To save anyone else having to download the 134 page PDF, here is an example of the graph referenced in the question.
In this example, the data is from a Likert scale, and so the original data can be extrapolated and a normal curve and boxplot is at least interpretable. However, there are plots where the horizontal scale is nominal. Normal curves make no sense in these cases.
Your question is about an ordinal scale. Just from this summarized data, it is not reasonable to try and make a normal curve. You could treat each entry as located at the center point of its range (0.5 years, 3 years, 8 years, etc.), but there is no way to reasonably assign a value for the highest group (and worse, it is your largest, so its contribution is not insignificant). You must have the original data to make any reasonable approximation.

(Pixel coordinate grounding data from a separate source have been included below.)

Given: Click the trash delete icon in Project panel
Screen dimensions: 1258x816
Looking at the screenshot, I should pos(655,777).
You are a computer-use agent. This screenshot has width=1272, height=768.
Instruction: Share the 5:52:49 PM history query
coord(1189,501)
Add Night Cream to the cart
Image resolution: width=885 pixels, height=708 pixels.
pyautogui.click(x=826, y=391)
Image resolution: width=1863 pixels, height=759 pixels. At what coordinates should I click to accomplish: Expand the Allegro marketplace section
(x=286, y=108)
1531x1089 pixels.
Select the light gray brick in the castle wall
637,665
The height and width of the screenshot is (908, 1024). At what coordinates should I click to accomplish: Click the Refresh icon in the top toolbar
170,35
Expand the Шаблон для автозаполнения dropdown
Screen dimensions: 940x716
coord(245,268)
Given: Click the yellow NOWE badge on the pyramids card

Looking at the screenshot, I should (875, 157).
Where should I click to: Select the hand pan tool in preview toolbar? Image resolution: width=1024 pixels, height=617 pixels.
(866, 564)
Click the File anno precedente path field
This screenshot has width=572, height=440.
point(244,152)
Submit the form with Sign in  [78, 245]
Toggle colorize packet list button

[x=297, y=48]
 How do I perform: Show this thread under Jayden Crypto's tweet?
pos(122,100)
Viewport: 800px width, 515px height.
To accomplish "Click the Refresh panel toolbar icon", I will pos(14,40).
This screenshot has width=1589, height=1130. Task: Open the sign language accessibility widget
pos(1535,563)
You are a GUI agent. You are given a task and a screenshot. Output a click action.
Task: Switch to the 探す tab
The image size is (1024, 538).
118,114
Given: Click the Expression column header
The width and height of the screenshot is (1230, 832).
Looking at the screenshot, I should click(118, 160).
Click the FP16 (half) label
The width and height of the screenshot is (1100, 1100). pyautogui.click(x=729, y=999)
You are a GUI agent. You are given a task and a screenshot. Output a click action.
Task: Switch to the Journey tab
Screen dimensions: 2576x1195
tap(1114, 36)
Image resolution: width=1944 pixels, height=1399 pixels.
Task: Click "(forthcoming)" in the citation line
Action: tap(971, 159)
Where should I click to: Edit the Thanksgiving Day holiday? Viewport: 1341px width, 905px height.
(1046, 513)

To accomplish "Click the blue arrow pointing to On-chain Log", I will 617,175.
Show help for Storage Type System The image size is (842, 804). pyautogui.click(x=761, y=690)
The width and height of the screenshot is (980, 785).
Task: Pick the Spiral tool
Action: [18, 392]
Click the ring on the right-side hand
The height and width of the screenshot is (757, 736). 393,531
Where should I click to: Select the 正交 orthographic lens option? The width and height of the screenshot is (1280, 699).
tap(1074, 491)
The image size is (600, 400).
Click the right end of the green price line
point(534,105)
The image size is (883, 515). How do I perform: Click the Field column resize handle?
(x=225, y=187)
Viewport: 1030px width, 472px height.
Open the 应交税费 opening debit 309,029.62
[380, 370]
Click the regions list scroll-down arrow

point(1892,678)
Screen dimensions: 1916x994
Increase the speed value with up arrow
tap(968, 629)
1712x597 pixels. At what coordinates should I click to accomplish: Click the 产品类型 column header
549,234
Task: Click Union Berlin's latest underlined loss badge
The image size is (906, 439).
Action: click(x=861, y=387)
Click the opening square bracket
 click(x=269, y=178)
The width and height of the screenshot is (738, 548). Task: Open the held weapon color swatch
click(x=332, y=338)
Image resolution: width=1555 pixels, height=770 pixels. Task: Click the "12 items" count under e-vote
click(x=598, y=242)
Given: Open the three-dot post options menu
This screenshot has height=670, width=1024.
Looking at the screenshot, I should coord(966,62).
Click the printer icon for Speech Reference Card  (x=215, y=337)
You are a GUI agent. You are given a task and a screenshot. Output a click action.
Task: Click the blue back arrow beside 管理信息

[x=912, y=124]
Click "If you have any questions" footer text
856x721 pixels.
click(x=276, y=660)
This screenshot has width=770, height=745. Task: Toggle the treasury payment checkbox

If you just want a density estimation based on the data that you have, then the oldlogspline function in the logspline package can fit density estimates to interval censored data:
mymat <- cbind( c(0,1,5.5,10.5, 15.5), c(1,5.5,10.5, 15.5, Inf) )[rep(1:5, c(7,45,84,104,249)),]
library(logspline)
fit <- oldlogspline(interval=mymat[mymat[,2] < 100,],
right=mymat[ mymat[,2]>100, 1], lbound=0)
fit2 <- oldlogspline.to.logspline(fit)
hist( mymat[,1]+0.5, breaks=c(0,1,5.5,10.5,15.5,60), main='', xlab='Years')
plot(fit2, add=TRUE, col='blue')
If you want a normal distribution, then the survreg function in the survival package will fit interval censored data:
library(survival)
mymat2 <- mymat
mymat2[ mymat2>100 ] <- NA
fit3 <- survreg( Surv(mymat2[,1], mymat2[,2], ,type='interval2') ~ 1,
dist='gaussian', control=survreg.control(maxiter=100) )
curve( dnorm(x, coef(fit3), fit3$scale), from=0, to=60, col='green', add=TRUE)
Though a different distribution may fit better:
fit4 <- survreg( Surv(mymat2[,1]+.01, mymat2[,2], ,type='interval2') ~ 1,
dist='weibull', control=survreg.control(maxiter=100) )
curve( dweibull(x, scale=exp(coef(fit4)), shape=1/fit4$scale),
from=0, to=60, col='red', add=TRUE)
You could also fit a discrete distribution using fitdistr in MASS:
library(MASS)
tmpfun <- function(x, size, prob) {
ifelse(x==0, dnbinom(0,size,prob),
ifelse(x < 5, pnbinom(5,size,prob)-pnbinom(0,size,prob),
ifelse(x < 10, pnbinom(10,size,prob)-pnbinom(5,size,prob),
ifelse(x < 15, pnbinom(15,size,prob)-pnbinom(10,size,prob),
pnbinom(15,size,prob, lower.tail=FALSE)))))
}
fit5 <- fitdistr( mymat[,1], tmpfun, start=list(size=6, prob=0.28) )
lines(0:60, dnbinom(0:60, fit5$estimate[1], fit5$estimate[2]),
type='h', col='orange')
If you wanted something a little more fuzz, such that 5.5 years could have been reported as either 5 or 6 years, and missing or I don't knows could be used to some degree (with some assumptions), then the EM algorithm could be used to estimate parameters (but this is a lot more complicated and you need to specify your assumptions in how the actual values would translate to observed values).
There might be a better way to look at that data. Since it is constrained by design to be integer valued, perhaps fitting a Poisson or Negative Binomial distribution might be more sensible. I think you should ponder the fact that the X values in the data you present are somewhat arbitrary. There appears to be no good reason to think that 3 is the most appropriate value for the lowest category. Why not 1?
And then, of course, you need to explain what that data refers to. It does not look to be at all Normal or even Poisson distributed. It is very left skewed and there are not a lot of left skewed distributions in common usage (despite there being an infinite number of possible such distributions.
If you just wanted to demonstrate how non-Normal this data is even ignoring the fact that you are fitting a trucated version of a Normal distribution, then take a look at this exercise in plotting:
barp <- barplot( dat$X.2)
barp
# this is what barplot returns and is then used as the x-values for a call to lines.
[,1]
[1,] 0.7
[2,] 1.9
[3,] 3.1
[4,] 4.3
[5,] 5.5
lines(barp, 1000*dnorm(seq(3,7), 7,2))